Weirdly enough, however, the episode that features Hemlock Grove at its best also has a side plot that’s a greatest hits of the show’s worst qualities in Norman’s continued investigation into Olivia. For a guy whose wife is missing he doesn’t seem too much concerned with her well-being, only nailing down exactly what’s up with Olivia. And that search has led to some strange, strange places.

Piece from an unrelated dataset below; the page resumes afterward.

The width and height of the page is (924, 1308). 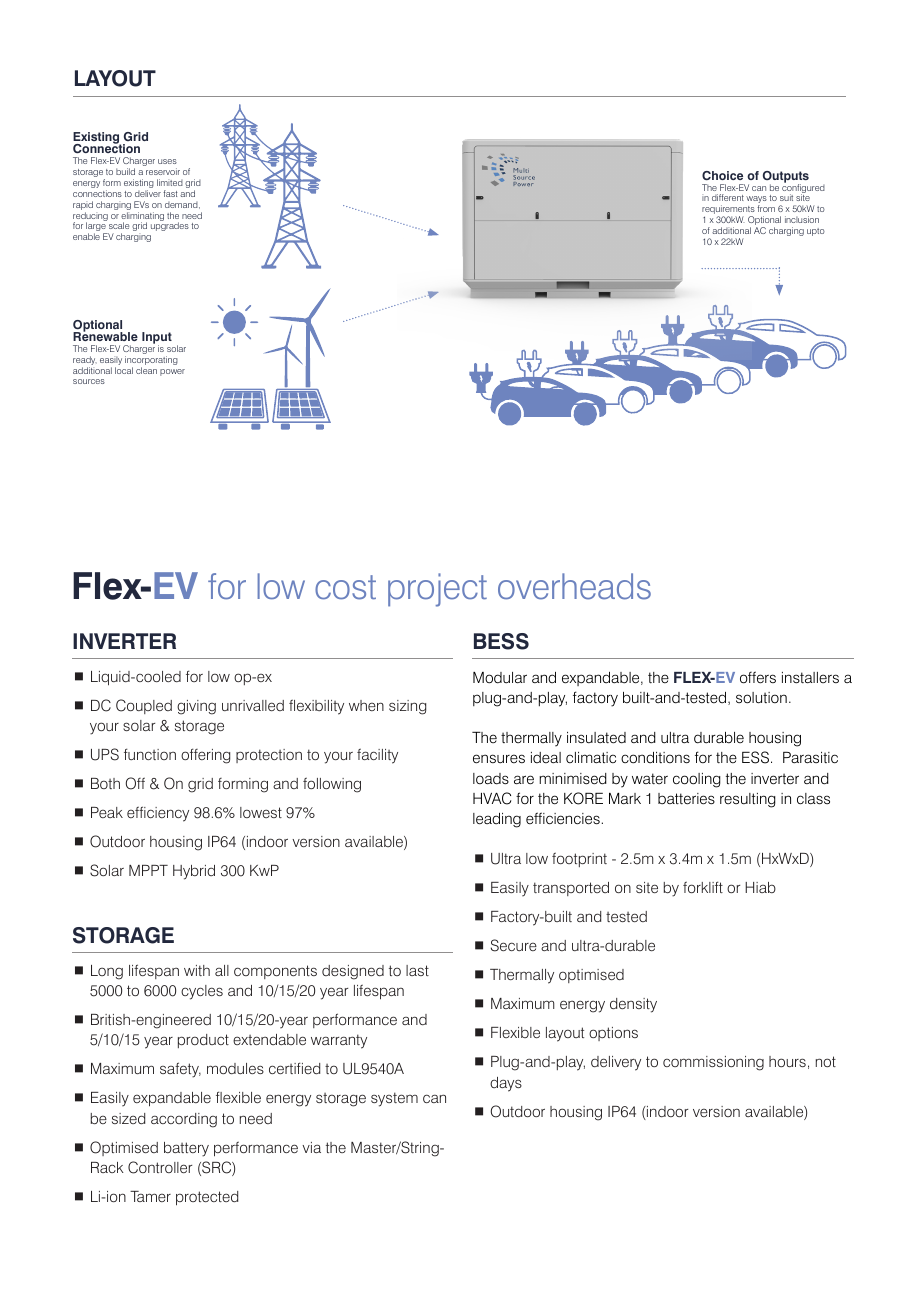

Norman and his inexplicably attractive P.I. (I’ll learn the character’s name when she’s earned a name) visit an old woman who was driven insane by witnessing Olivia’s Upir brutalism. This woman does not speak but can still afford a live-in nurse. What nationality is this nurse? You have three guesses but you only need one. A saintly but sassy Jamaican nurse is something a writer settles on when they’ve packed it up for the day creatively. “Hey Chic, what nationality should this nurse chara…” “JAMAICAN. ROLL FILM.”
This woman also uses her feces to draw a “3” on the wall, indicating that the picture of Olivia is who she witnessed eating her family. I mean…okay? After all that, Norman has a heart to heart with his P.I., opining that she clearly means to take advantage of this case for her own purposes.
She responds with “I don’t have a bad side, I’m just Dominican.” Does it matter that she looks as Dominican as Ron Paul? Not when there’s an inexplicable joke to be made about someone’s ethnicity! Remember: this is the same show responsible for “that woman is what she says she is like a Mexican hates fireworks.” Thankfully, all of this ends with Norman in a place ready to emotionally accept that Olivia may be a monster. And even more thankfully, the episodes briskly moves past this to a final, satisfying action scene with Roman and Peter.
It’s telling the episode that begins with Roman and Peter teaming up ends with them finally confronting these villains in masks. They were clearly only separate for so long because logic dictates that putting their heads together and tackling this mystery would lead them to a confrontation quickly. That narrative frustration, aside, it is incredibly satisfying to just see both of them literally running towards a threat instead of sitting on their hands.
The white mask folks have hidden a beehive in the home of a family. Roman and Peter follow their dreams to the location and save the child then chase the assailants into the woods.
It’s entertaining that the two of them finally in action but even moreso that their season-long arcs are about to pay off. Peter’s decision to turn on the wrong moon has turned him into a more brutal wolf, while Roman’s decision to remove the Upirism that makes him special has turned him into just a guy wielding a shovel when what he really could use are fangs. Roman has Spider-Man 2-ed himself.*
*This Spider-Man 2-ing is also touched on nicely in his scene with Olivia after seeing Shelley again. Olivia tells Roman that J.R. was neither impressive, nor his father. When he tries to physically retaliate against her, she’s easily able to throw him down with her Upir strength.
Miranda witnesses this and being understandably shaken by seeing her threesome buddies murder two people, grabs baby Nadia and runs off. The episode would have done better to end on the final image of a naked, bloody Peter shivering in the snow but I suppose no episode is complete without some classic Miranda poor decisions.
“Lost Generation” is not only an unusually strong episode of Hemlock Grove, it puts the last few episodes of the season in a much better position to succeed than anything that’s come before it.